Some 750,000 Defense employees face up to 11 days of furlough beginning July 8 owing to automatic budget cuts mandated by sequestration. Although most other federal departments have managed to avoid furloughs, Secretary of Defense Chuck Hagel announced May 14 that the Pentagon has concluded that it cannot make the necessary cuts without them.

The distribution of the notices of proposed furloughs, which began Tuesday, is scheduled to be completed by June 5.

“To the greatest extent possible, employees will be notified of a furlough in writing, hand-delivered to the employee by the immediate supervisor,” said Navy Cmdr. Leslie Hull-Ryde, a Department of Defense spokeswoman.

Hull-Ryde added that in some cases, notifications will be sent via certified mailed to the employee’s home. “E-mail is also an option, if necessary,” she said.

Employees have seven calendar days to appeal the decision, and will receive formal responses no later than July 5, according to the Defense Department.

Once they begin, most civilian workers will face one day of furlough per week.
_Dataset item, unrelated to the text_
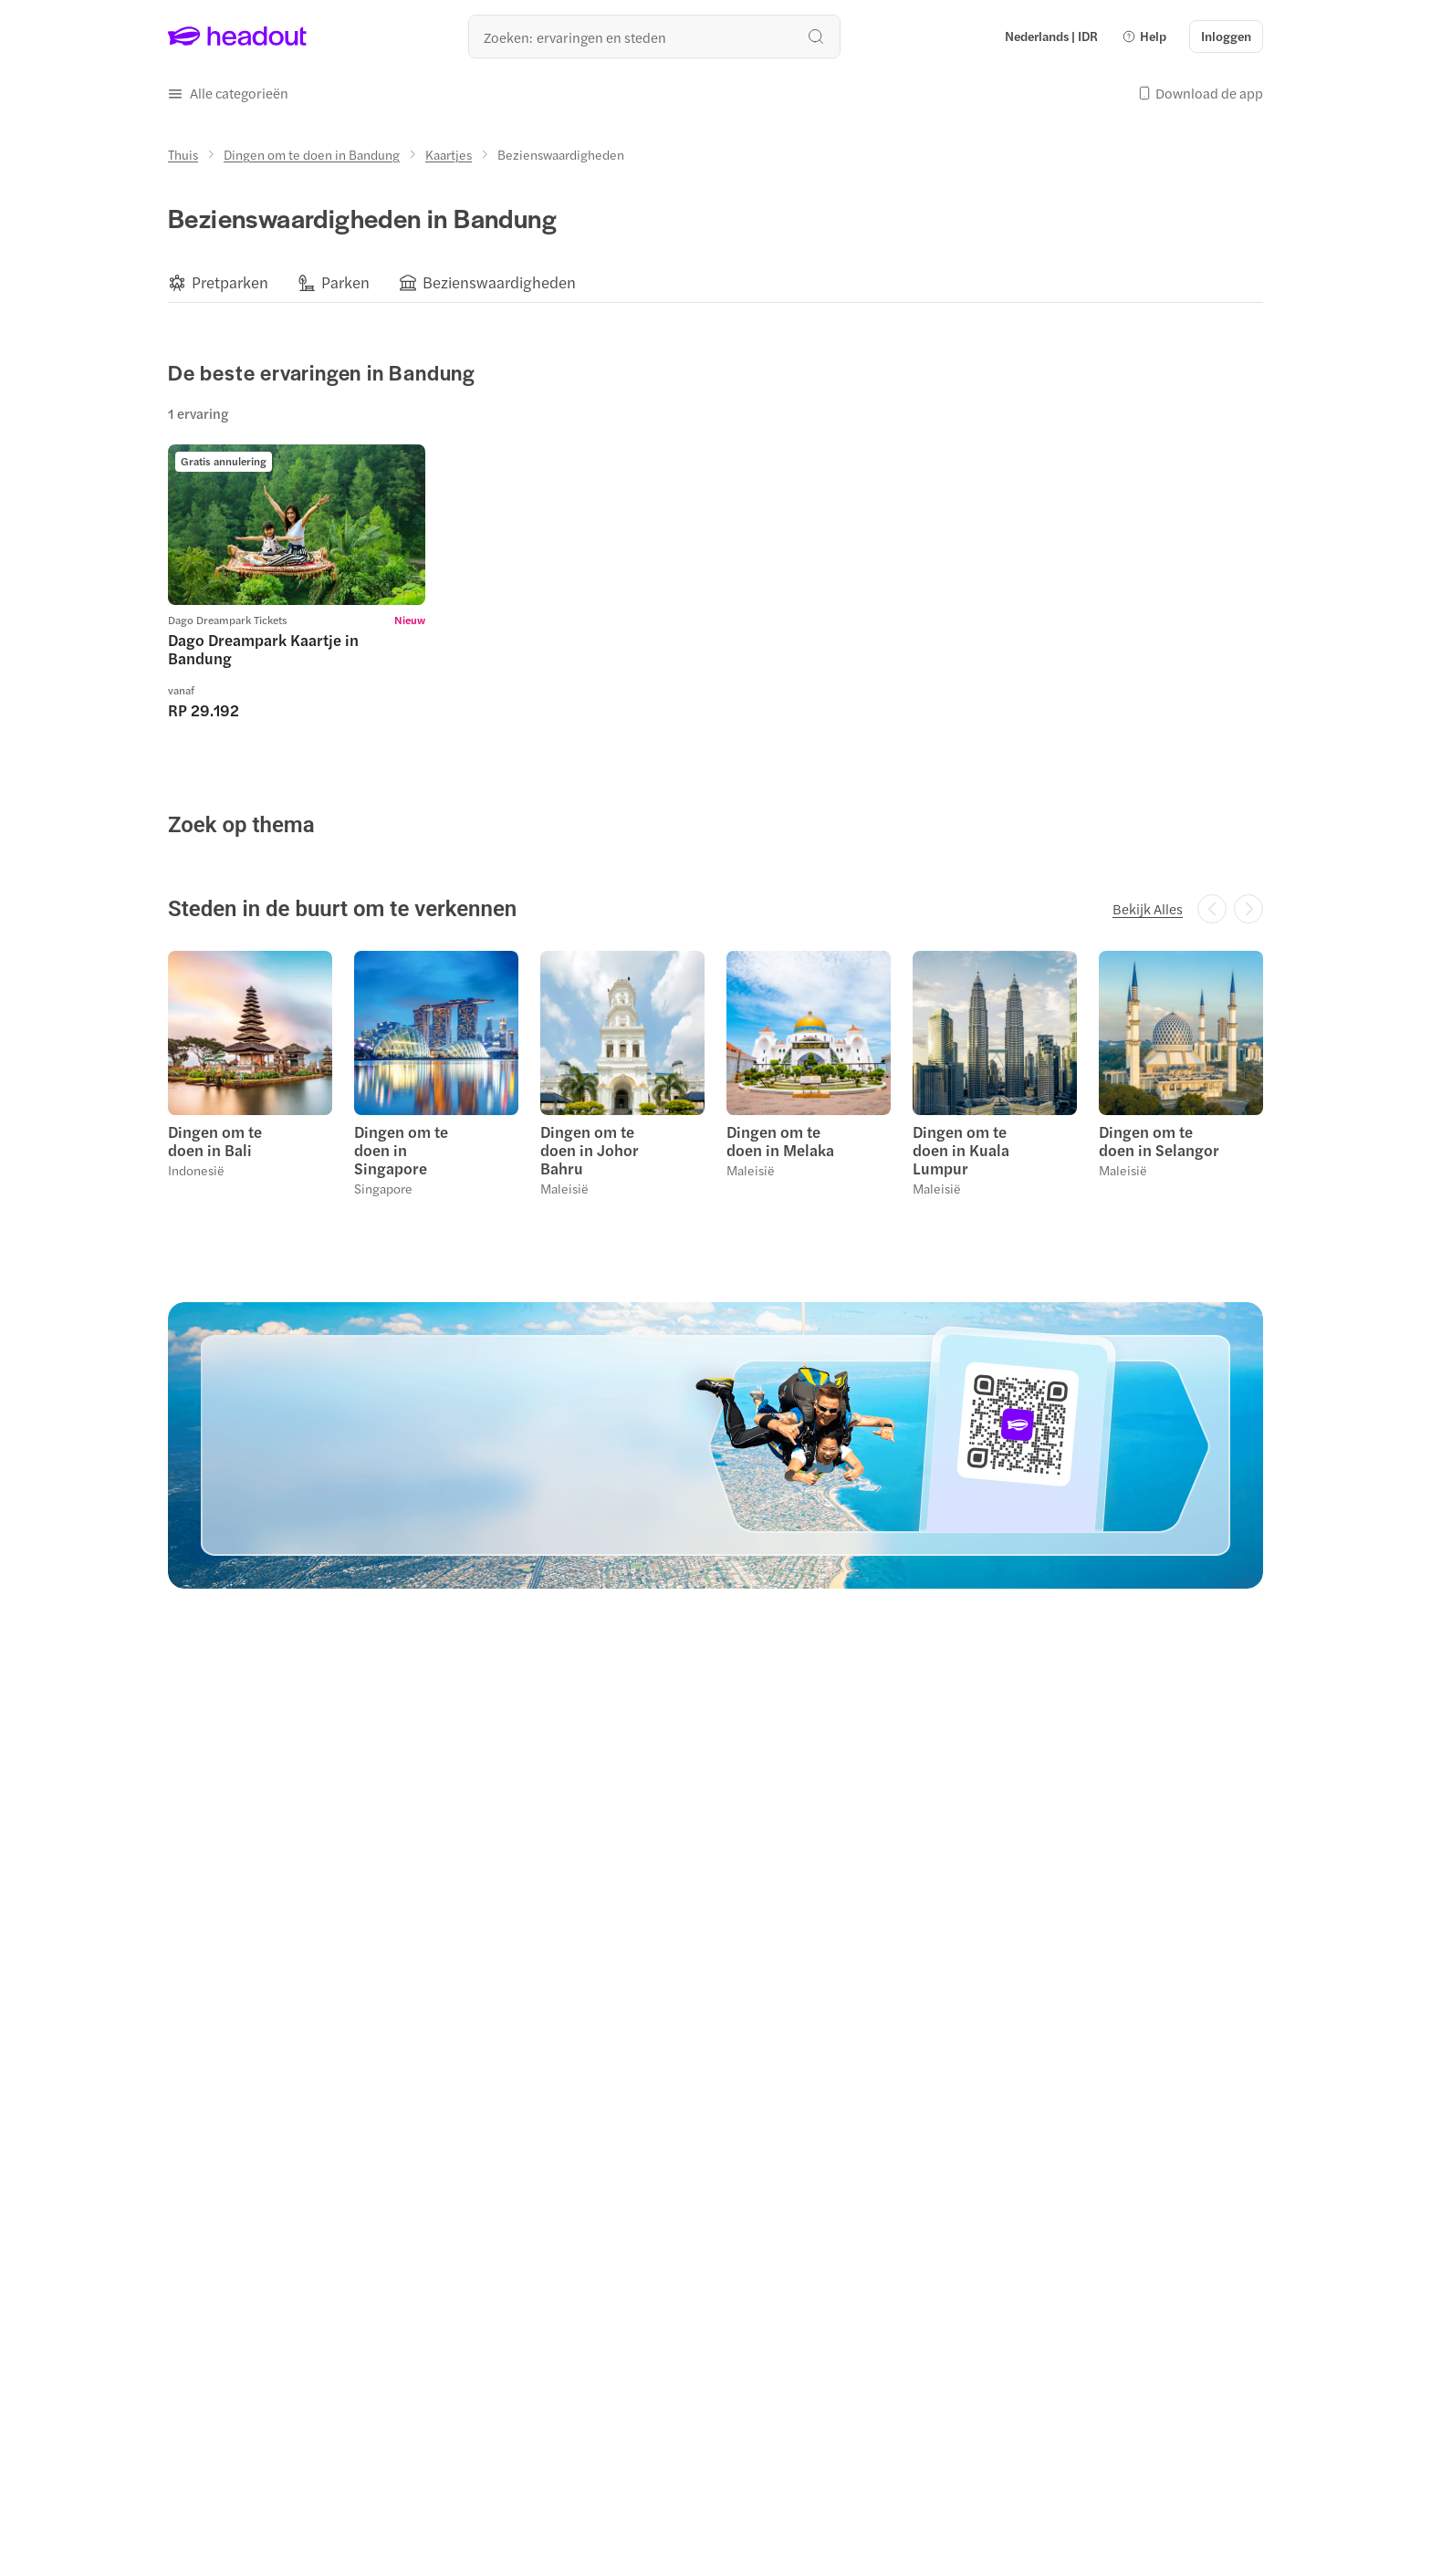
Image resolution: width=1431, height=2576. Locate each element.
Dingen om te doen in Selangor (1159, 1140)
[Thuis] (183, 154)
The 20 percent cut in pay over the 11-week period will cause undue hardship for many defense workers, according to union representatives.

“I have made this decision very reluctantly, because I know that the furloughs will disrupt lives and impact DoD operations,” Hagel said in announcing the furloughs. “I recognize the significant hardship this places on you and your families.”

The Pentagon estimates that the furloughs will save the department $1.8 billion. The 11 days are down from the 14 that the Pentagon had warned would be needed, and only half of the 22 days that were originally forecast.

Hagel said the Pentagon will consider reducing the number of days further should the department’s financial picture improve.